Direction: Report how many lines in the records below contain the string "agent". Reply with the number alone.

.....

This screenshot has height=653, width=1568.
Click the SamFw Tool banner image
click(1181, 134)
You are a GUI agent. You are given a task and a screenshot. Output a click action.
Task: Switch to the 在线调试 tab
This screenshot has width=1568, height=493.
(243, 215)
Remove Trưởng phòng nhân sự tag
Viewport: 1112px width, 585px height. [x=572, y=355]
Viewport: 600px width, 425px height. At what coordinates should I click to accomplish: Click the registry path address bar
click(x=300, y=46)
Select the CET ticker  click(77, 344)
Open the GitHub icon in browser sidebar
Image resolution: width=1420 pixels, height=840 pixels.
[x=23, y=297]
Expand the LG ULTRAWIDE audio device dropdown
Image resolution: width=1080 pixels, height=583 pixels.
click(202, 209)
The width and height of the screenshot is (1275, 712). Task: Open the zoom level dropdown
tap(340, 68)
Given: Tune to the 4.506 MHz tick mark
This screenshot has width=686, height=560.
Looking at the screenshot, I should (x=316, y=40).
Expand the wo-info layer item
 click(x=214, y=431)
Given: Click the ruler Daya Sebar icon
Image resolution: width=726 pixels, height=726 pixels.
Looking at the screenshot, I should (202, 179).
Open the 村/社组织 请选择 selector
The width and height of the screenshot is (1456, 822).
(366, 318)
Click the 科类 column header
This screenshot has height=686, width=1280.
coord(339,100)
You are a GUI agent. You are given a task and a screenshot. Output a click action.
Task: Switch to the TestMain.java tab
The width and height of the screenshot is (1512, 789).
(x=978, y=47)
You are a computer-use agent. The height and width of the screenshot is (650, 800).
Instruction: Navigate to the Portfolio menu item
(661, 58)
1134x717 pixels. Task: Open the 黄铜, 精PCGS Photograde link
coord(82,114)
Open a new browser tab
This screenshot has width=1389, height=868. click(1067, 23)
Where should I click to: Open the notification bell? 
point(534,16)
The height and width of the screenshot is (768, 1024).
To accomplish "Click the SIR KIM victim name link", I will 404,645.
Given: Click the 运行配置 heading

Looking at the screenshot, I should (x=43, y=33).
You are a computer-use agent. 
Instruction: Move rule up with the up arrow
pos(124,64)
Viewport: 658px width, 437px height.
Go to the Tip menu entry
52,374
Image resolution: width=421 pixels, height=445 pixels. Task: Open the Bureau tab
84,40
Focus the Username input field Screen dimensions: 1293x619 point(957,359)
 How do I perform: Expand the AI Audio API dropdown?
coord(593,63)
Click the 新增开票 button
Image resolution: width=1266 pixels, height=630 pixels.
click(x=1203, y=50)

.....

Answer for this exercise: 4